The engineering team at Mithril is small, with each member making a significant impact. This Site Reliability Engineer (SRE) position is a foundational role focused on shaping how the platform scales across a multi-cloud environment.
Role overview
This SRE will play a central role in keeping Mithril's global GPU orchestration platform stable and high-performing. The responsibilities extend beyond day-to-day maintenance. The primary focus is on designing and building automation, observability, and tooling to help manage advanced compute resources across multiple cloud providers. The goal is to ensure customers have fast and dependable access to infrastructure.
Collaboration with Mithril's founding team is central to this job. The SRE will help set service level objectives (SLOs), orchestrate capacity, and make influential infrastructure decisions, gaining visibility into both technical and commercial aspects of the business.

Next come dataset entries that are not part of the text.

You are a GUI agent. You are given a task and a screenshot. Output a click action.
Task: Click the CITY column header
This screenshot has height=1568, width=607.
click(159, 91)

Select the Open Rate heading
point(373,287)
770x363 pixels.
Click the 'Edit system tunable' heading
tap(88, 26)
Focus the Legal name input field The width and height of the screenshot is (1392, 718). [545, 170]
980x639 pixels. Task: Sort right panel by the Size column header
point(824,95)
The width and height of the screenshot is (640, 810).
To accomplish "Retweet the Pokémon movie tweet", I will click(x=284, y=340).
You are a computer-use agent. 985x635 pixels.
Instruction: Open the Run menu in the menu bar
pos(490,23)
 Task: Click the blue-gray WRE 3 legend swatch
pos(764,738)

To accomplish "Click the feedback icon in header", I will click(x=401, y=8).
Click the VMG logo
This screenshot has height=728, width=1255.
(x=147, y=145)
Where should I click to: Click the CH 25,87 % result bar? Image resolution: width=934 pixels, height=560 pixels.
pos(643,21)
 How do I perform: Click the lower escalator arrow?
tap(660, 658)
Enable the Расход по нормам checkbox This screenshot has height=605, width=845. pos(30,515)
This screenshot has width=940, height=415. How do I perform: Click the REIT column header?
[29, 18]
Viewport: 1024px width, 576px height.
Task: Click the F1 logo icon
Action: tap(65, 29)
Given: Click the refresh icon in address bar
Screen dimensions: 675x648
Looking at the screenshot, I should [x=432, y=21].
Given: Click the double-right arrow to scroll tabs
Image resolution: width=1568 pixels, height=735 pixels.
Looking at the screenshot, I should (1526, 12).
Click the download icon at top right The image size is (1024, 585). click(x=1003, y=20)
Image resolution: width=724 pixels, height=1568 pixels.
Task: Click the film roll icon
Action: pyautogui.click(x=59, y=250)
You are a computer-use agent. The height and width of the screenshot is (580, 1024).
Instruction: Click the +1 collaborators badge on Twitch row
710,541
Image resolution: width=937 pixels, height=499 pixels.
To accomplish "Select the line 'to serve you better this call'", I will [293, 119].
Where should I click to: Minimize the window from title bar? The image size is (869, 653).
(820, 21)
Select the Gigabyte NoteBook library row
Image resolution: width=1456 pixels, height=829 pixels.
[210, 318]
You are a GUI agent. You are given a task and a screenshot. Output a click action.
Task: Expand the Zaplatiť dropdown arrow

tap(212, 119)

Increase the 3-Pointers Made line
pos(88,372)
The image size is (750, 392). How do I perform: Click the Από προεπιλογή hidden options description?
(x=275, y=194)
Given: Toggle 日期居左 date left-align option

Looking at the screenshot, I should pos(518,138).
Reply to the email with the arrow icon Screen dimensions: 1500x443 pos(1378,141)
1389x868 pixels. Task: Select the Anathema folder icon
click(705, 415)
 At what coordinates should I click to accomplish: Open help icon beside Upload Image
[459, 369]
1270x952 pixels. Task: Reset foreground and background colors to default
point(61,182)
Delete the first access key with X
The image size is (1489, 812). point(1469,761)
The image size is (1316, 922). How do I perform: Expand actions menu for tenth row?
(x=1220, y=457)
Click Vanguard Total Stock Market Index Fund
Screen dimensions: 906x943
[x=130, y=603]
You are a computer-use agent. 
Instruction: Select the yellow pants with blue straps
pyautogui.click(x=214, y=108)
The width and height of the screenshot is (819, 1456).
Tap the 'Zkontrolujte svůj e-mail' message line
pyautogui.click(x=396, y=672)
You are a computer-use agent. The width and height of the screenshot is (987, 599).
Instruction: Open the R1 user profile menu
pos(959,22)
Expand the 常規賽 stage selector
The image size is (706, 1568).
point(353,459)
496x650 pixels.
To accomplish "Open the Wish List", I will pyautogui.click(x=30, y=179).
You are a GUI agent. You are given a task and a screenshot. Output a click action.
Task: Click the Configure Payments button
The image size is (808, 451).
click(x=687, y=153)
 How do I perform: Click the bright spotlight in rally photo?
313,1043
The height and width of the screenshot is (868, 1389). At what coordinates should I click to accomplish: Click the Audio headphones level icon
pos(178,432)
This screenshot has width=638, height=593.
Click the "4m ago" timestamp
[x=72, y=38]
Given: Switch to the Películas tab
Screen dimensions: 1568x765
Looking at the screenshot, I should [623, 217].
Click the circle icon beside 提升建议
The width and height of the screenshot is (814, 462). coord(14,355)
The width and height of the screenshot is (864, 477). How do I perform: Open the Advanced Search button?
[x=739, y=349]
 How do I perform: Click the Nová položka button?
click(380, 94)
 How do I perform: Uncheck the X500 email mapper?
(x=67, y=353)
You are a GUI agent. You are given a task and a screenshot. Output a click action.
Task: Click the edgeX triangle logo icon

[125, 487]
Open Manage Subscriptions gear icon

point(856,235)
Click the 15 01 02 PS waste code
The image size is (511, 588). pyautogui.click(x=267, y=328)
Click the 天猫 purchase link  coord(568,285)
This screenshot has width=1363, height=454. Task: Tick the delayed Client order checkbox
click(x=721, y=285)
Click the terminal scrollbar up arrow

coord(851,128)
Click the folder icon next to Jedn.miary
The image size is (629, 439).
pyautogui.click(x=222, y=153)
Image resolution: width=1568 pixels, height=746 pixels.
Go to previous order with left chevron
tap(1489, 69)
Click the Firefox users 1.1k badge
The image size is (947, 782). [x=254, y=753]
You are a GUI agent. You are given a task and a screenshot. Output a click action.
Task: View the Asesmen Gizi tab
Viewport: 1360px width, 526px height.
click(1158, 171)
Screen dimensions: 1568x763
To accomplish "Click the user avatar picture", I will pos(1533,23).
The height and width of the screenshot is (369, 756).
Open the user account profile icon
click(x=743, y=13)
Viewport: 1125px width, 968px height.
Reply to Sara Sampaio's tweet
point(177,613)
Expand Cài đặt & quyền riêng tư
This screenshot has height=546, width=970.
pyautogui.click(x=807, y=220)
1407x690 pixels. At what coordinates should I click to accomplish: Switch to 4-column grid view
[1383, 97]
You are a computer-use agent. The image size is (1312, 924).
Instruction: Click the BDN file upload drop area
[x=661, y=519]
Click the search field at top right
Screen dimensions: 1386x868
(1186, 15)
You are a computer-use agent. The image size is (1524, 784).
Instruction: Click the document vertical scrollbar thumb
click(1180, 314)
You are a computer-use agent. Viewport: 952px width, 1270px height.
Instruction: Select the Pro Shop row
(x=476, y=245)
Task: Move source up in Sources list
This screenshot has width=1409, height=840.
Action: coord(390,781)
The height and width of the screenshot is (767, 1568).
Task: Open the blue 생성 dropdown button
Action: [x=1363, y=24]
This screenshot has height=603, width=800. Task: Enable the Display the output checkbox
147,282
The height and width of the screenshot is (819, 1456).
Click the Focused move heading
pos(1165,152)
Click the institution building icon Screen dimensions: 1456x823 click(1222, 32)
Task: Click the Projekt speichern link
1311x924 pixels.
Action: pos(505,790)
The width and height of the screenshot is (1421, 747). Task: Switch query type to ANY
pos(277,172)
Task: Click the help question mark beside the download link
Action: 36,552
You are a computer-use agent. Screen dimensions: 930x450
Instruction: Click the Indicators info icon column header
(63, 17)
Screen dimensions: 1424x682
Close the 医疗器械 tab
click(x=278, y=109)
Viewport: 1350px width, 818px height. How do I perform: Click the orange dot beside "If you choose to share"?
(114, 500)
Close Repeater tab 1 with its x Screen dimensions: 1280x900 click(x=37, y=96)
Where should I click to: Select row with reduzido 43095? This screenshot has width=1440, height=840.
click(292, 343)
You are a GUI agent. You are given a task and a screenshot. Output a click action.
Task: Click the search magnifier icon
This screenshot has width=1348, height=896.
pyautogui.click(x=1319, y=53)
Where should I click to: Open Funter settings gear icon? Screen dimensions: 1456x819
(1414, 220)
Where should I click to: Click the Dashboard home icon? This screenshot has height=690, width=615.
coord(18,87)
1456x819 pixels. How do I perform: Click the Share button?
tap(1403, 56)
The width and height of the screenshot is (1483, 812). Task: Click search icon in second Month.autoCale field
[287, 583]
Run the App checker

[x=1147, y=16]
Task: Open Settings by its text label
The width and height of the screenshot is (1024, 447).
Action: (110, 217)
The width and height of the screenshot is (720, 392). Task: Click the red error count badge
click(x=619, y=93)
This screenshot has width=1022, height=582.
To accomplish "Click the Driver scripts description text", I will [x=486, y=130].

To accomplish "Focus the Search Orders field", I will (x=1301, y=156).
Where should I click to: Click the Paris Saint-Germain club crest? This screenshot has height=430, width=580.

What makes this SRE role unique
This position differs from many early-stage SRE roles that focus mainly on on-call rotations and incident response. Here, the emphasis is on building infrastructure that actively shapes Mithril's marketplace. The systems developed will determine how supply is sourced, allocated, and monitored across providers, directly affecting customer experience and company revenue.
The role offers genuine ownership, a fast feedback loop with leadership, and the opportunity to define how infrastructure engineering evolves as Mithril grows.
Core responsibilities
About 70–75% of the work centers on platform reliability and infrastructure automation.
Reliability & SLOs
- Implement and manage service level indicators (SLIs) and service level objectives (SLOs) for Mithril's API layer and internal orchestration services to maintain high reliability and performance.